Il presidente Papoulias è entrato in funzioni in un momento di tensione con la Chiesa Ortodossa Greca: come stanno le cose? Lykidis: L’entrata in funzioni di Carolos Papoulias come Presidente della Repubblica non ha alcuna incidenza sul dibattito attuale sulla Chiesa Ortodossa di Grecia. Secondo la Costituzione, il Capo dello Stato funge da simbolo dell’unità della Nazione e il suo ruolo è appunto d’innalzarsi al di sopra delle differenze.
Speculazioni nei media greci su questo od altri atteggiamenti del nuovo Presidente circa i recenti avvenimenti all’interno della Chiesa ci sono state ma dovrebbero essere prese per quel che sono, cioè delle esternazioni di carattere personale.
Carolos Papoulias stesso ha peraltro dimostrato col suo comportamento nei giorni successivi alla sua entrata in funzioni di volersi attenere ai limiti del suo nuovo incarico.
Quanto alla situazione della Chiesa stessa, è vero che con gli anni si è stabilito un clima di compiacenza che ha permesso a certi pastori di dimenticarsi del loro ruolo e di immischiarsi in affari, se non necessariamente loschi, sicuramente di una natura che avrebbe dovuto indurli ad astenersene.
Adesso tocca alla legge, canonica e ordinaria – a seconda delle eventualità – occuparsene, e questo processo è in corso. Entro qualche tempo dovrebbero risultarne dei dati inconfutabili. Nonostante tutto il baccano mediatico, per il momento non siamo ancora giunti a tal punto.
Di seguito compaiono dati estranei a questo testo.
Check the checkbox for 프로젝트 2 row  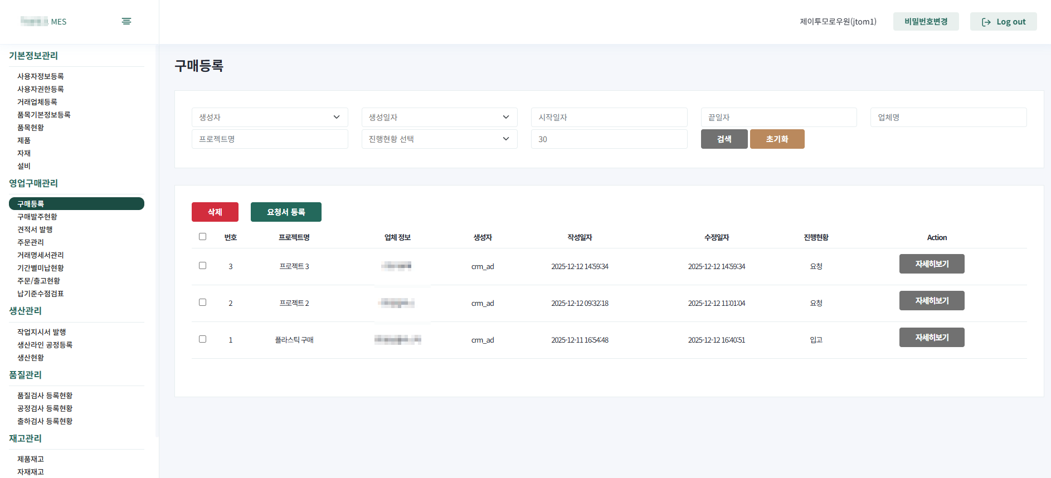[x=202, y=303]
La Chiesa, infatti, ha già iniziato una procedura di autodepurazione e nonostante le varie critiche sembra decisa di portare a termine la questione.
Cosa vorrebbe fare in questo nuovo ruolo per migliorare i rapporti tra la Grecia e la Santa Sede?
Lykidis: Come Lei ben sa, le relazioni fra le due parti sono già ad un livello di eccellenza difficilmente superabile. Senza dubbio esistono ulteriori possibilità di collaborazione in vari settori, a livello sia politico che di fede. Sotto questo aspetto, la Grecia è ovviamente aperta ad ogni tipo di collaborazione, entro il quadro, si intende, prescritto dal suo ordinamento costituzionale e dai suoi obblighi internazionali, specialmente europei.